The Central Board of Secondary Education (CBSE), which conducts the examination, announced the results on Friday morning, ending weeks of suspense that saw the Madras high court withholding the outcome before the Supreme Court cleared it.
Launched in 2016, the NEET replaced a clutch of entrance exams conducted by states and colleges.
There were more successful women than men, the results show, with 3.45 lakh clearing the exams out of 6.16 lakh who wrote it. About 2.66 lakh men out of 4.73 who gave the exam were successful.
Five transgenders out of eight candidates also passed the exam held on May 7, the CSBE said.

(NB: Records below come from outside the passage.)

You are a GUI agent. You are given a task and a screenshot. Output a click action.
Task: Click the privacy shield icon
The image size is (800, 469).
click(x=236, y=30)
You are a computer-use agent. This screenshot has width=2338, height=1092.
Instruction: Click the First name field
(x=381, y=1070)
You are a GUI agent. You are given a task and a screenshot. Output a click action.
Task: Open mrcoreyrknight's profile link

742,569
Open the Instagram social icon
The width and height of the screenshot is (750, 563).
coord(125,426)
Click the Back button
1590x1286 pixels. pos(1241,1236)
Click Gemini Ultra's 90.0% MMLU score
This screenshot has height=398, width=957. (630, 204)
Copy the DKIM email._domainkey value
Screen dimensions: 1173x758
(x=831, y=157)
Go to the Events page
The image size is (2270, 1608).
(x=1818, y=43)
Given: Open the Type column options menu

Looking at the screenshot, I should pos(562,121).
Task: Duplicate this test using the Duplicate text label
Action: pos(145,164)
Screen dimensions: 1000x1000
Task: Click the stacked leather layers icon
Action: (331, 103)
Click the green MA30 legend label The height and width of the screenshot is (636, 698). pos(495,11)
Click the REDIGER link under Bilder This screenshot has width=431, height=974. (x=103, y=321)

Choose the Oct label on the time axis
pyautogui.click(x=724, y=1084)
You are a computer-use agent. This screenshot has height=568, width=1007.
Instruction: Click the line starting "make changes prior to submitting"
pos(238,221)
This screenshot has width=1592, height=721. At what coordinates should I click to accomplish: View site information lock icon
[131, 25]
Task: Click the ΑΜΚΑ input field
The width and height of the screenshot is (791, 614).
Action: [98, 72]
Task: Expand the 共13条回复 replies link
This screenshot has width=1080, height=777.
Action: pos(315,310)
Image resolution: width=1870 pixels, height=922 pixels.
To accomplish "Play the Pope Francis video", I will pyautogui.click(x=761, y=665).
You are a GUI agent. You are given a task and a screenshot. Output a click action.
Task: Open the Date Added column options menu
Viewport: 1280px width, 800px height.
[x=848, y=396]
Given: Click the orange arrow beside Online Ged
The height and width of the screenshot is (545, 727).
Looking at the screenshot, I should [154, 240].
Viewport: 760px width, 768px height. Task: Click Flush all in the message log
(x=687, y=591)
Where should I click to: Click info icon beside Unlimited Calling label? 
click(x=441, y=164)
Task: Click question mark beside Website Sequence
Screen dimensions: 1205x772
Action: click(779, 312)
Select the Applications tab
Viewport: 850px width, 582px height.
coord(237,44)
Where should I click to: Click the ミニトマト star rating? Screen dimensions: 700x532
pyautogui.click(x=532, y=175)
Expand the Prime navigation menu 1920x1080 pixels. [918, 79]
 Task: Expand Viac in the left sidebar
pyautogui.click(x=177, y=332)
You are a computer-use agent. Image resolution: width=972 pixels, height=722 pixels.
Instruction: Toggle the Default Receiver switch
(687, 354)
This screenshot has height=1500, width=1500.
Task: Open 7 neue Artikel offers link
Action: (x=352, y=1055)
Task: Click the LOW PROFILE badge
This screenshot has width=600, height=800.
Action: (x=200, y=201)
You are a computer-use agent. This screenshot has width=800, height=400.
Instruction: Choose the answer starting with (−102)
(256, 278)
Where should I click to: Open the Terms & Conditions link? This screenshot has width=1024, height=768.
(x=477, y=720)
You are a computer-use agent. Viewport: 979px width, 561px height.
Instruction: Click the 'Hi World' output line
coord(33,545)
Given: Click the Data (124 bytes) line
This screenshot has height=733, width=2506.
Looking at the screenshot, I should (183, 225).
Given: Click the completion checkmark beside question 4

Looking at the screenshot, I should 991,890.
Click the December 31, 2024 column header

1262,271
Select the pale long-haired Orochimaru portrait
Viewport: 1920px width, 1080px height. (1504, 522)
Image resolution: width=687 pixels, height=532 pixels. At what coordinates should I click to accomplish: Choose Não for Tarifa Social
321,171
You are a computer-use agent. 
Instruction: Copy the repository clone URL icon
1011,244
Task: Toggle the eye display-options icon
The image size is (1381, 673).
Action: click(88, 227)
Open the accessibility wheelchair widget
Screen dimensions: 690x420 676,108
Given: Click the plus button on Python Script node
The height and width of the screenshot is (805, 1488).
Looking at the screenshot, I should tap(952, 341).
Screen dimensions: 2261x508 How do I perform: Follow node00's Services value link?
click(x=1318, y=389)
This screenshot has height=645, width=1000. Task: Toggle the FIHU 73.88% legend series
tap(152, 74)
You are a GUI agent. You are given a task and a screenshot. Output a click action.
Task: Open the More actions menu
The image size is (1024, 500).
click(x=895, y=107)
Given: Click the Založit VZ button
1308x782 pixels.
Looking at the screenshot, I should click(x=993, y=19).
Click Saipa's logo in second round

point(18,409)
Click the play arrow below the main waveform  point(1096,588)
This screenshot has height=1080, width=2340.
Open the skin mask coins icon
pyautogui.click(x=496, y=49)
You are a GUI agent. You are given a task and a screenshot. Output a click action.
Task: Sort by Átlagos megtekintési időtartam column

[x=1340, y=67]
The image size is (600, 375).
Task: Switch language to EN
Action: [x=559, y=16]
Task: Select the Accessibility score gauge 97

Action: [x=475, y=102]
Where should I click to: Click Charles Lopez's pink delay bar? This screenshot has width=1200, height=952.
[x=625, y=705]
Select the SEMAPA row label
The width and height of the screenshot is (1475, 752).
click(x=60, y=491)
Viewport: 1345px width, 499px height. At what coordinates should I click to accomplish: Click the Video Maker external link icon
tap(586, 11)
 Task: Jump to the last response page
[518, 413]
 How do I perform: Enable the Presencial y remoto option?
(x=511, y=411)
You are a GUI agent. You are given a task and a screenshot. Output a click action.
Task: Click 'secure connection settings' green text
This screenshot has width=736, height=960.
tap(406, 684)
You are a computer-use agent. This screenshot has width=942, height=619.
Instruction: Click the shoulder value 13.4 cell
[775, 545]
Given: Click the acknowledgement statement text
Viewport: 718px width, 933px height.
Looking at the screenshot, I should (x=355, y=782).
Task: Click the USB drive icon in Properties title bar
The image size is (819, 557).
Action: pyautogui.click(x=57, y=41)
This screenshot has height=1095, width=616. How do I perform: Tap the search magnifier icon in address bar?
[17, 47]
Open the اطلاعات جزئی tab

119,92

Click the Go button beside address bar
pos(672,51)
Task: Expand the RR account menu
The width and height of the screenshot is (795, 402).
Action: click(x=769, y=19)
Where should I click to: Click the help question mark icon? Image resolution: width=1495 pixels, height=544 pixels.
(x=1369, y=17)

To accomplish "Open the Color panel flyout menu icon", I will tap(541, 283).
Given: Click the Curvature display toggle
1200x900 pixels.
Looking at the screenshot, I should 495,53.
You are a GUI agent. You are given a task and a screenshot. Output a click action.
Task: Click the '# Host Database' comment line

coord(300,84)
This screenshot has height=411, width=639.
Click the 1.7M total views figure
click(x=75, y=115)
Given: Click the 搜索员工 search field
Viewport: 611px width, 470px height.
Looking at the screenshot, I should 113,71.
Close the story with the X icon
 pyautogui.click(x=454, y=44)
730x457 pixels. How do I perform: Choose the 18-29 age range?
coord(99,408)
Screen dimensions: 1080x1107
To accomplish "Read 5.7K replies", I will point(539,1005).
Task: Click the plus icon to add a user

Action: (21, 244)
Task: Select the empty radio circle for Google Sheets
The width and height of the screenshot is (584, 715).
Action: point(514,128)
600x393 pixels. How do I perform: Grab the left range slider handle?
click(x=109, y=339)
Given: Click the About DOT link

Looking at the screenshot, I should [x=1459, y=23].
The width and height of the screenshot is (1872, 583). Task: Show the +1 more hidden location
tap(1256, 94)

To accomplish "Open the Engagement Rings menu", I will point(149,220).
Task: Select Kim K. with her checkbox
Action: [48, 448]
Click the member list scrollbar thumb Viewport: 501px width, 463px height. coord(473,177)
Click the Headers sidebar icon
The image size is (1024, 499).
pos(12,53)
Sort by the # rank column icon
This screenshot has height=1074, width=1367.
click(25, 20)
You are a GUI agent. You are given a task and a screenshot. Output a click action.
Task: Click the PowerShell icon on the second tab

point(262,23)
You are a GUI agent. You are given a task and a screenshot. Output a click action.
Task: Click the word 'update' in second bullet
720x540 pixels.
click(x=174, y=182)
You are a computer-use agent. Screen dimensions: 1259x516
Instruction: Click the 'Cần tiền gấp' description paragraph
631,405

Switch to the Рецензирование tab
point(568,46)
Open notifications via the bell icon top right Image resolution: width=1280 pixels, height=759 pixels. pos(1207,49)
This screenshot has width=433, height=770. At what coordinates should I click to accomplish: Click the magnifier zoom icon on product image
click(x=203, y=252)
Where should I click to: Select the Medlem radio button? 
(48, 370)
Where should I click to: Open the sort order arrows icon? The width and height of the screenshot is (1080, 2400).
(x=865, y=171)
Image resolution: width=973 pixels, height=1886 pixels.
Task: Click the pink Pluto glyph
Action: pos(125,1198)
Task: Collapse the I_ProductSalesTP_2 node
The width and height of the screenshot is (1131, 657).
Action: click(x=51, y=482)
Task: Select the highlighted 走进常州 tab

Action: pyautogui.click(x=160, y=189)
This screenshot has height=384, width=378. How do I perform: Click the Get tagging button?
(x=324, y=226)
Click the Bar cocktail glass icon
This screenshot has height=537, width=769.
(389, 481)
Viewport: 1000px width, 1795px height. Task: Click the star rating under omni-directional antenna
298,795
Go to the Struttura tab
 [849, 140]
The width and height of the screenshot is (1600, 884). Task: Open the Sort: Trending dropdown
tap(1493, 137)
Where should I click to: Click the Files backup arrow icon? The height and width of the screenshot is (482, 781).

Topper Navdeep Singh plans to pursue an MBBS degree from Maulana Azad Medical College in Delhi, his father, Gopal Singh, told HT at their home in Mukstar, around 550 km from Chandigarh.
“I was hopeful of clearing the exam but I had not expected to become the all India topper,” said Navdeep, whose hobbies include playing cricket.
Two other students from Punjab were placed among the top ten, with Nikita Goyal securing position 8 and Tanish Bansal with rank 10.
The results were particularly sweet for the friends from Indore, Archit Gupta and Manish Mulchandani, who were placed second and third.
Both Gupta and Mulchandani left their homes to live in a hostel so that they could concentrate on their studies and motivate each other. They attended the same coaching institute. Gupta wants to be a neurosurgeon.
“Archit and I always compete with each other, but it is a healthy competition and helped us score well,” said Mulchandani, who will represent India in the Bio Olympiad in London on July 23.
Both were also placed among the top 10 of successful candidates in an entrance exam to the All India Institute of Medical Sciences (AIIMS).
Sankeerth Sadananda, ranked 4, is a Delhi Public School student from Bengaluru in Karnataka. Son of a company secretary father and biology teacher, he has always been interested in biology and has decided to focus on a career in health care.
Sadananda too has aced the AIIMS entrance exam, securing 27th rank . He secured 97 per cent in Class 12.
“It is a great feeling to have aced these exams and I am a little confused at the moment because of the choices I have,” he said.
However, his heart seems set on AIIMS. “I don’t think anybody can turn dow AIIMS,” he said.